Input:
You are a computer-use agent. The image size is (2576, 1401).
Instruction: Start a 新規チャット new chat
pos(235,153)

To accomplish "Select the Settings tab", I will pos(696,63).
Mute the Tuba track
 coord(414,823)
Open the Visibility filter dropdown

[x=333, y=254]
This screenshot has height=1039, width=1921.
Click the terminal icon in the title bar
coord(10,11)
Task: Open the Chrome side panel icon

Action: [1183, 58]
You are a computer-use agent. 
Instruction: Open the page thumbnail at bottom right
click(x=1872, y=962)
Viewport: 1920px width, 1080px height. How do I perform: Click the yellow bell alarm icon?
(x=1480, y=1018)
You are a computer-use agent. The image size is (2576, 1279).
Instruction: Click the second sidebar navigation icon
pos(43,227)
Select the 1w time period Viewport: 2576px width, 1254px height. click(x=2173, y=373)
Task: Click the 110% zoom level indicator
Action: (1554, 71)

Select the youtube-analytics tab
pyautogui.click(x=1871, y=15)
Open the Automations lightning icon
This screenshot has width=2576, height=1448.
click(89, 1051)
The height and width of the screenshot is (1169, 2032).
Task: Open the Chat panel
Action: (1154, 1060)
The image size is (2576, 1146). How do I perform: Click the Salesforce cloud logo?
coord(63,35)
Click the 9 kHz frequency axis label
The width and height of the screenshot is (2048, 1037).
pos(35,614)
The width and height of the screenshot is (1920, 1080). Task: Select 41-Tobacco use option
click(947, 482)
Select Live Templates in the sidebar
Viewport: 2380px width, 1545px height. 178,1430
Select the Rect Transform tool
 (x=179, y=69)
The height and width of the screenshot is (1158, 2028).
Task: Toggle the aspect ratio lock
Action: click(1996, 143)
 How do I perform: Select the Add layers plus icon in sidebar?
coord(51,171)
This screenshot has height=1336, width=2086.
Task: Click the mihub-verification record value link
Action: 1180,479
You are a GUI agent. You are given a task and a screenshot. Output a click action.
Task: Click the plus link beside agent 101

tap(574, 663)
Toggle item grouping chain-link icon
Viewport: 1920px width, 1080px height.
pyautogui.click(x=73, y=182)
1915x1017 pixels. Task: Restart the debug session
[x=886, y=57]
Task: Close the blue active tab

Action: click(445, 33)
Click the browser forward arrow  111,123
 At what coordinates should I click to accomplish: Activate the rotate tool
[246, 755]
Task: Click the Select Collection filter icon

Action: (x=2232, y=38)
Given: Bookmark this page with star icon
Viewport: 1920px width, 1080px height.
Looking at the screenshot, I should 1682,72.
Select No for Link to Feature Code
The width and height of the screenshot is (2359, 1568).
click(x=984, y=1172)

Requirement:
Print out the entire listing. Keep every line exact.

Expected answer:
You are a computer-use agent. The image size is (2576, 1401).
Instruction: Start a 新規チャット new chat
pos(235,153)

To accomplish "Select the Settings tab", I will pos(696,63).
Mute the Tuba track
 coord(414,823)
Open the Visibility filter dropdown

[x=333, y=254]
This screenshot has height=1039, width=1921.
Click the terminal icon in the title bar
coord(10,11)
Task: Open the Chrome side panel icon

Action: [1183, 58]
You are a computer-use agent. 
Instruction: Open the page thumbnail at bottom right
click(x=1872, y=962)
Viewport: 1920px width, 1080px height. How do I perform: Click the yellow bell alarm icon?
(x=1480, y=1018)
You are a computer-use agent. The image size is (2576, 1279).
Instruction: Click the second sidebar navigation icon
pos(43,227)
Select the 1w time period Viewport: 2576px width, 1254px height. click(x=2173, y=373)
Task: Click the 110% zoom level indicator
Action: (1554, 71)

Select the youtube-analytics tab
pyautogui.click(x=1871, y=15)
Open the Automations lightning icon
This screenshot has width=2576, height=1448.
click(89, 1051)
The height and width of the screenshot is (1169, 2032).
Task: Open the Chat panel
Action: (1154, 1060)
The image size is (2576, 1146). How do I perform: Click the Salesforce cloud logo?
coord(63,35)
Click the 9 kHz frequency axis label
The width and height of the screenshot is (2048, 1037).
pos(35,614)
The width and height of the screenshot is (1920, 1080). Task: Select 41-Tobacco use option
click(947, 482)
Select Live Templates in the sidebar
Viewport: 2380px width, 1545px height. 178,1430
Select the Rect Transform tool
 (x=179, y=69)
The height and width of the screenshot is (1158, 2028).
Task: Toggle the aspect ratio lock
Action: click(1996, 143)
 How do I perform: Select the Add layers plus icon in sidebar?
coord(51,171)
This screenshot has height=1336, width=2086.
Task: Click the mihub-verification record value link
Action: 1180,479
You are a GUI agent. You are given a task and a screenshot. Output a click action.
Task: Click the plus link beside agent 101

tap(574, 663)
Toggle item grouping chain-link icon
Viewport: 1920px width, 1080px height.
pyautogui.click(x=73, y=182)
1915x1017 pixels. Task: Restart the debug session
[x=886, y=57]
Task: Close the blue active tab

Action: click(445, 33)
Click the browser forward arrow  111,123
 At what coordinates should I click to accomplish: Activate the rotate tool
[246, 755]
Task: Click the Select Collection filter icon

Action: (x=2232, y=38)
Given: Bookmark this page with star icon
Viewport: 1920px width, 1080px height.
Looking at the screenshot, I should 1682,72.
Select No for Link to Feature Code
The width and height of the screenshot is (2359, 1568).
click(x=984, y=1172)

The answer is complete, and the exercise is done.